_EXERCISE:_ Set down exactly, and only, the lines from the one with "Image resolution: width=1362" to the final line of the entries, both included.

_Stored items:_

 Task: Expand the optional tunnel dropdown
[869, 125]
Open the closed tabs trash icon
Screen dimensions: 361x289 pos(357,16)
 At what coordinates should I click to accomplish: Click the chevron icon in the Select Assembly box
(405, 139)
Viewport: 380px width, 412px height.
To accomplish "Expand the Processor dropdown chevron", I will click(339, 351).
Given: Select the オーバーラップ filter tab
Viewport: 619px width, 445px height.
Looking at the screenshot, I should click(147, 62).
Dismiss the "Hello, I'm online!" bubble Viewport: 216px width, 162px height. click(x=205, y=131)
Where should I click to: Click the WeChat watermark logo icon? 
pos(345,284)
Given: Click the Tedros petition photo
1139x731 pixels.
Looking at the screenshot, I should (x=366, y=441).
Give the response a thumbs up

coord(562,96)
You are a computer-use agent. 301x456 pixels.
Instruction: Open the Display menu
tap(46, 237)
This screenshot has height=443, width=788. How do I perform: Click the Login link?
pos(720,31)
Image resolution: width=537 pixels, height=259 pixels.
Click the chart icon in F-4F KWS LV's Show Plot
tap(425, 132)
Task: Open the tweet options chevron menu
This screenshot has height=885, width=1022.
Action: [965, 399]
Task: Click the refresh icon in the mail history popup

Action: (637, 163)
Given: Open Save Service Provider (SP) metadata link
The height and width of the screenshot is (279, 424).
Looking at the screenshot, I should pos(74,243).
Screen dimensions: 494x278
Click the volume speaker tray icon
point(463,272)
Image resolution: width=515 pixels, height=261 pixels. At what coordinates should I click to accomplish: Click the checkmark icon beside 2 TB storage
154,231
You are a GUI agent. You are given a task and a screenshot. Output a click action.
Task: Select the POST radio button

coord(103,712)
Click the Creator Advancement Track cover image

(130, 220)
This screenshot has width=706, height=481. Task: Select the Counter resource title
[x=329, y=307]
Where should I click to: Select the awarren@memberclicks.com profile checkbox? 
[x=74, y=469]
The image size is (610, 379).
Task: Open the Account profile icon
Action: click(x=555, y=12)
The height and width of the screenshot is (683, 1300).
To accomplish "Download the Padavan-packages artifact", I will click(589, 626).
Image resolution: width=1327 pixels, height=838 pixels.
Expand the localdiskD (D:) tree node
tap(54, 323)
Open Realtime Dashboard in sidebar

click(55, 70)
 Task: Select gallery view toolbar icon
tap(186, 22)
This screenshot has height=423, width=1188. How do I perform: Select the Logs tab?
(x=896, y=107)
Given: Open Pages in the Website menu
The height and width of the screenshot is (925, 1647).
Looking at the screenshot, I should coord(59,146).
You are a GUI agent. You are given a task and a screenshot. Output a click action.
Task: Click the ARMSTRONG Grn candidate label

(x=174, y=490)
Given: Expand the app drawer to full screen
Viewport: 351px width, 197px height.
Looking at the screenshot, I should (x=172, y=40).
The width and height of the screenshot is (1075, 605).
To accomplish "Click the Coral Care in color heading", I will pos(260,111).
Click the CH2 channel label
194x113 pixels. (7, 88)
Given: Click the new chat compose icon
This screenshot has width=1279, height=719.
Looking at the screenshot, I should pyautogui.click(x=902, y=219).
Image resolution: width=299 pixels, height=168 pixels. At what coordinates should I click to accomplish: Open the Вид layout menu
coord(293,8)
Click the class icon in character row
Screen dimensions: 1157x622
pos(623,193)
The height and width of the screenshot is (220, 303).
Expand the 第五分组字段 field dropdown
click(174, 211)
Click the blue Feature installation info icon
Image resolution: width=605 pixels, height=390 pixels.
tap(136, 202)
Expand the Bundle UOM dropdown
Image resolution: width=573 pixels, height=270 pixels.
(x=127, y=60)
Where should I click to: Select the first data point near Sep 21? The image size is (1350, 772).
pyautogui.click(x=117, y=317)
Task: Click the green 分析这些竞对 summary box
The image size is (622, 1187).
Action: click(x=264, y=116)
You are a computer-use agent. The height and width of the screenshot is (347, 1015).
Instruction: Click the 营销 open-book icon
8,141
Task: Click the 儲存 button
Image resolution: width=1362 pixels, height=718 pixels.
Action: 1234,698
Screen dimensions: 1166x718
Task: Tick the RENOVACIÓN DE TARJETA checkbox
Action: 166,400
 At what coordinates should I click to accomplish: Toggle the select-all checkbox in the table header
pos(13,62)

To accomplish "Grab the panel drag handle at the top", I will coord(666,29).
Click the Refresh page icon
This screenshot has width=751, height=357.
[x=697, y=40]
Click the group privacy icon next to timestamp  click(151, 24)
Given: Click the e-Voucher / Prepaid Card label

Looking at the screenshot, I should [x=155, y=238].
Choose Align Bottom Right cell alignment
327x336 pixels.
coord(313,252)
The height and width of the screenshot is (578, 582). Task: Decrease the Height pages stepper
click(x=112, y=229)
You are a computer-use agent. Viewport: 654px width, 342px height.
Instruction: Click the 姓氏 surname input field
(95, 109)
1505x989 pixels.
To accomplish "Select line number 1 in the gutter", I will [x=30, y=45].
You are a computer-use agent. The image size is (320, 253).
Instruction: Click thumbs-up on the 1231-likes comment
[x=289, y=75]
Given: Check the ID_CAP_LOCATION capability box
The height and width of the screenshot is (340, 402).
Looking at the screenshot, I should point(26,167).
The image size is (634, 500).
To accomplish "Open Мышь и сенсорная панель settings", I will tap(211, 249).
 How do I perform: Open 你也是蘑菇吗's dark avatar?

_OUTPUT OF THE EXERCISE:_
Image resolution: width=1362 pixels, height=718 pixels.
Action: 1234,698
Screen dimensions: 1166x718
Task: Tick the RENOVACIÓN DE TARJETA checkbox
Action: 166,400
 At what coordinates should I click to accomplish: Toggle the select-all checkbox in the table header
pos(13,62)

To accomplish "Grab the panel drag handle at the top", I will coord(666,29).
Click the Refresh page icon
This screenshot has width=751, height=357.
[x=697, y=40]
Click the group privacy icon next to timestamp  click(151, 24)
Given: Click the e-Voucher / Prepaid Card label

Looking at the screenshot, I should [x=155, y=238].
Choose Align Bottom Right cell alignment
327x336 pixels.
coord(313,252)
The height and width of the screenshot is (578, 582). Task: Decrease the Height pages stepper
click(x=112, y=229)
You are a computer-use agent. Viewport: 654px width, 342px height.
Instruction: Click the 姓氏 surname input field
(95, 109)
1505x989 pixels.
To accomplish "Select line number 1 in the gutter", I will [x=30, y=45].
You are a computer-use agent. The image size is (320, 253).
Instruction: Click thumbs-up on the 1231-likes comment
[x=289, y=75]
Given: Check the ID_CAP_LOCATION capability box
The height and width of the screenshot is (340, 402).
Looking at the screenshot, I should point(26,167).
The image size is (634, 500).
To accomplish "Open Мышь и сенсорная панель settings", I will tap(211, 249).
 How do I perform: Open 你也是蘑菇吗's dark avatar?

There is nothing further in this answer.